During the past few months a series of incidents that can legitimately be described as hate crimes have occurred on campus, ranging from simple graffiti spray-painted on bathroom walls, to vandalization of cars with ethnic slurs, to targeted threats of individual students with handwritten notes. These "acts of intolerance" even prompted a personal response from President Bill Chace which appeared in the Nov. 9 Emory Report and was posted on the University's internal web site.
"Let me forcibly remind every citizen of the Emory community of the principles for which we stand: an enlightened respect for others, a dedication to nonviolence and a repudiation of hate," Chace said. "Those principles will be upheld. This community will not tolerate the intolerant."

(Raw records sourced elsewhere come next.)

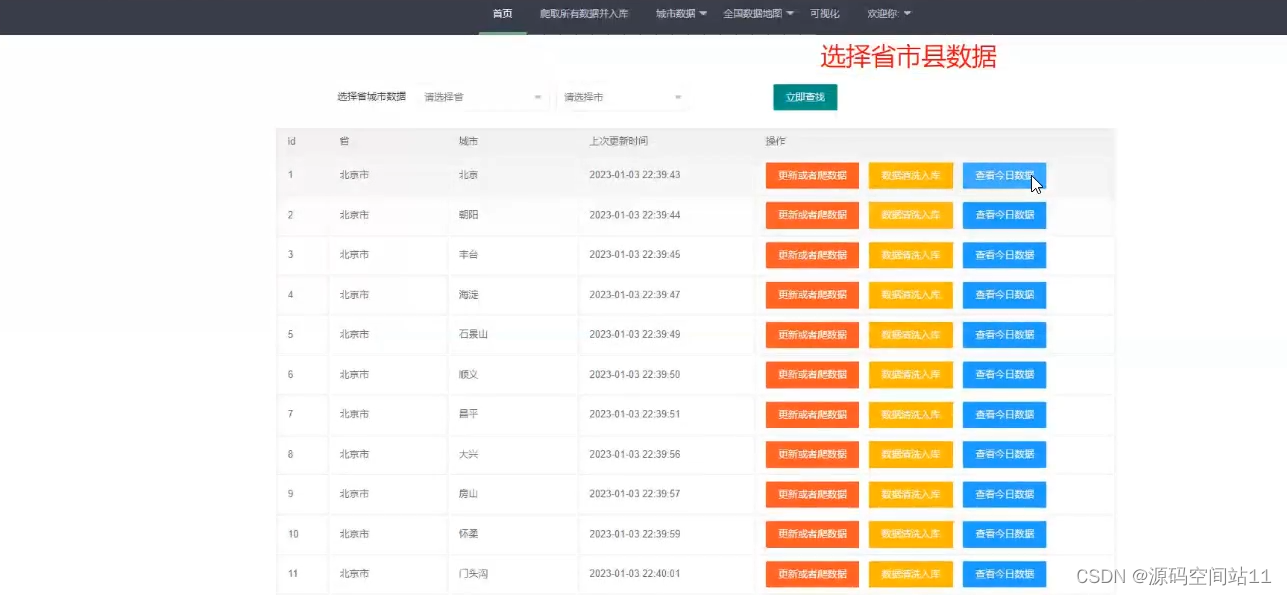Screen dimensions: 1287x595
Task: Open the 请选择市 city selector
Action: coord(624,97)
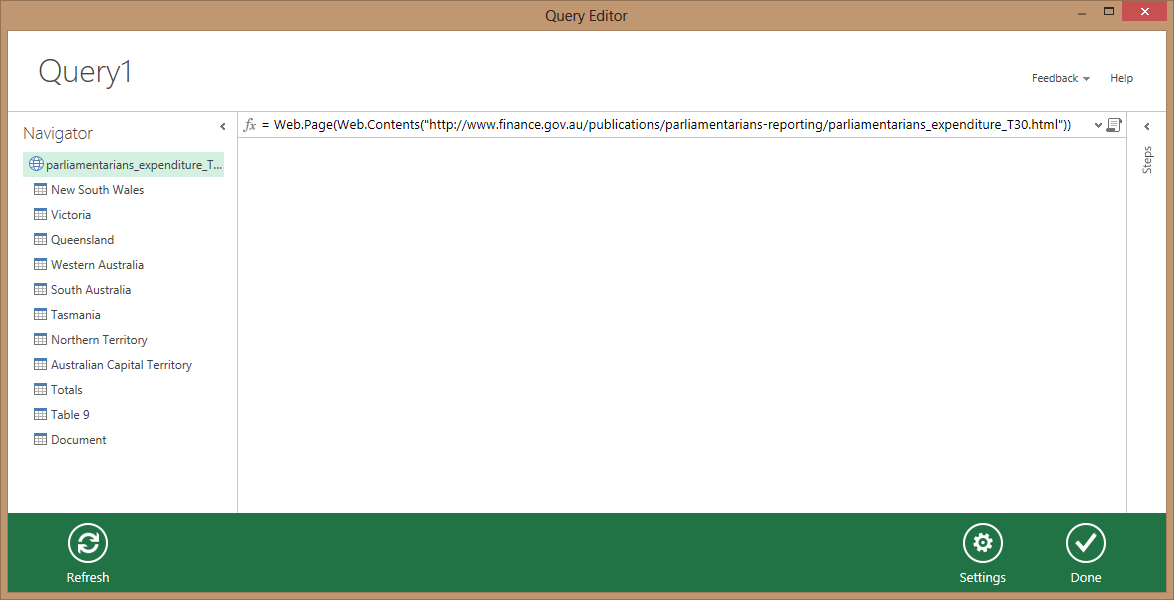Click the table icon beside Totals
Screen dimensions: 1174x600
(40, 390)
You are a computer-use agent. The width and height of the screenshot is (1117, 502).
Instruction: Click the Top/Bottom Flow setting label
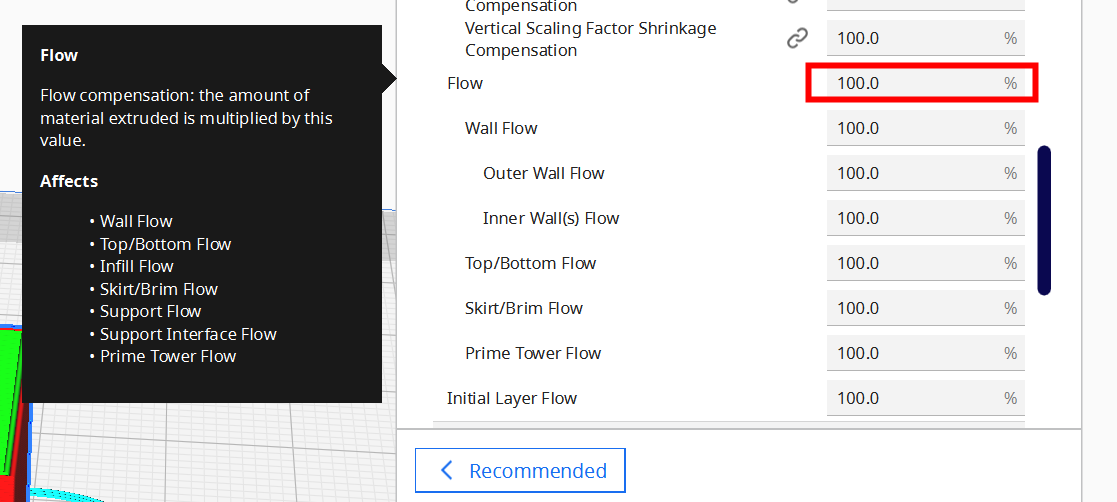click(530, 263)
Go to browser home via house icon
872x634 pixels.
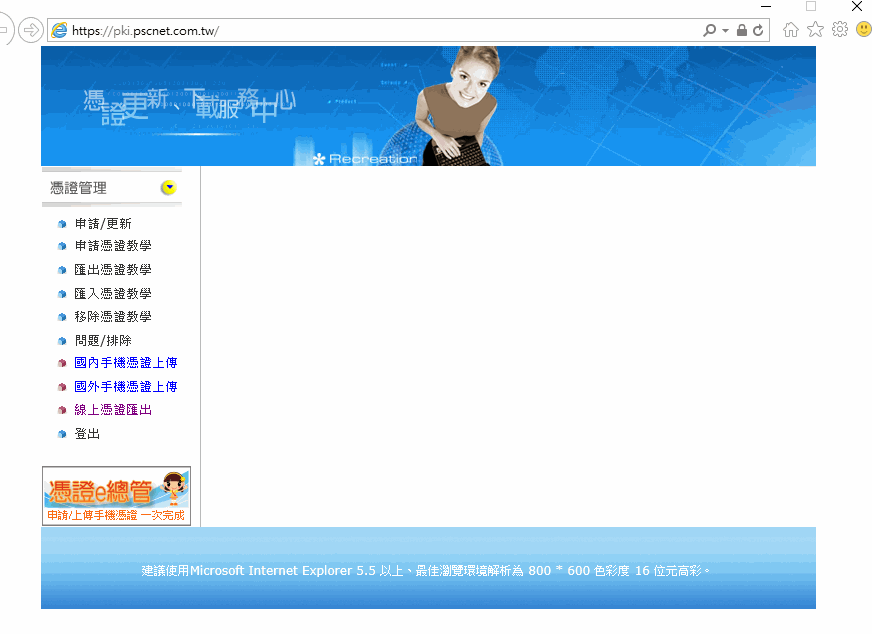791,30
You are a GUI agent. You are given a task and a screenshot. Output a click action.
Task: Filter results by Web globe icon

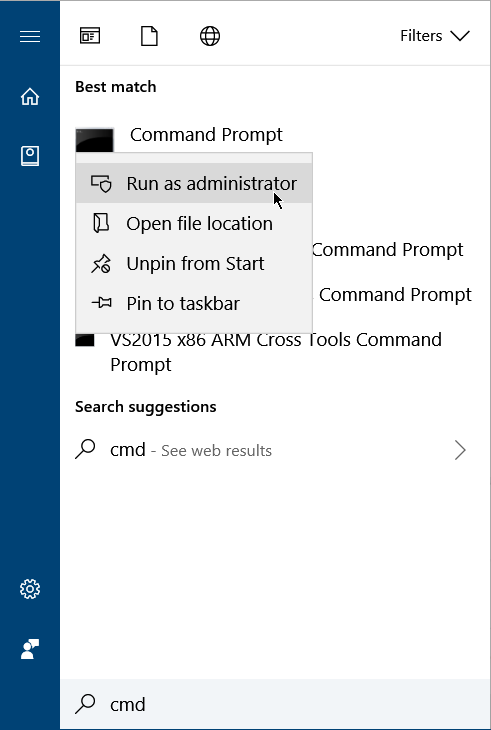(210, 36)
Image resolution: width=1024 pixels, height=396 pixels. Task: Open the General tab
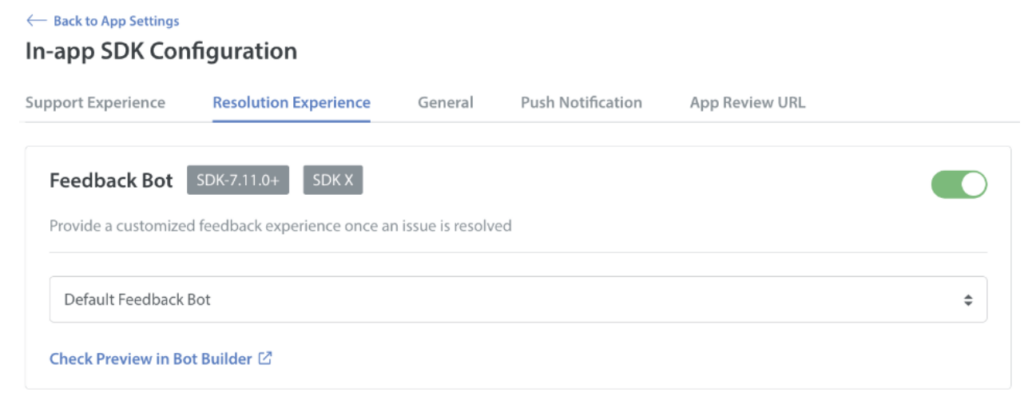tap(445, 103)
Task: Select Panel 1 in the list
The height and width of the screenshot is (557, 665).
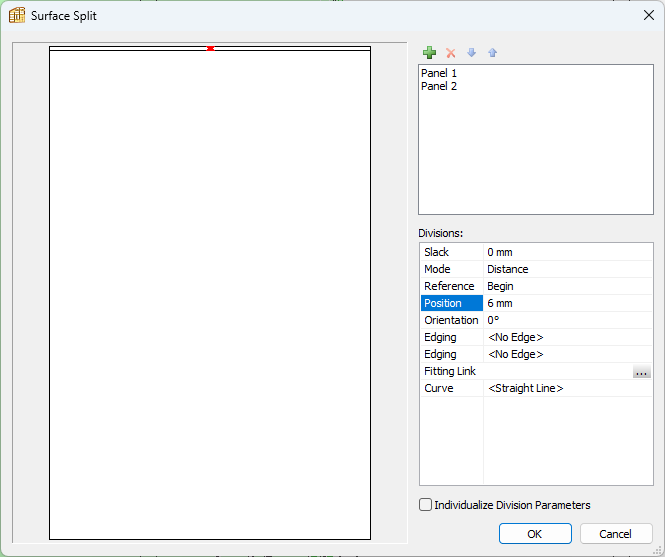Action: [439, 73]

But the incidents have created more than a rise in people's ire. Early in October Rudy Rudominer, vice president of the Student Government Association, looked at what was happening and decided something needed to be done. "I felt it was much too important an issue to go unaddressed, that not enough campuswide dialoguing came from these events," he said.
Rudominer expressed his concerns to Sylvester Hope-well, associate director of the Office of Multicultural Programs and Services, and out of their conversation the Unity Task Force was born. A coalition of students, administrators and faculty from all over the University met to discuss ways to bring people together, not necessarily to catch who was responsible for the acts of intolerance, but to keep such acts from happening again.
"It offers an opportunity to concerned individuals in the campus community to get together, strategize some ideas, develop a proactive strategy and be out front, as opposed to being reactive to these kinds of heinous events, crimes-acts of destruction, really," Hopewell said.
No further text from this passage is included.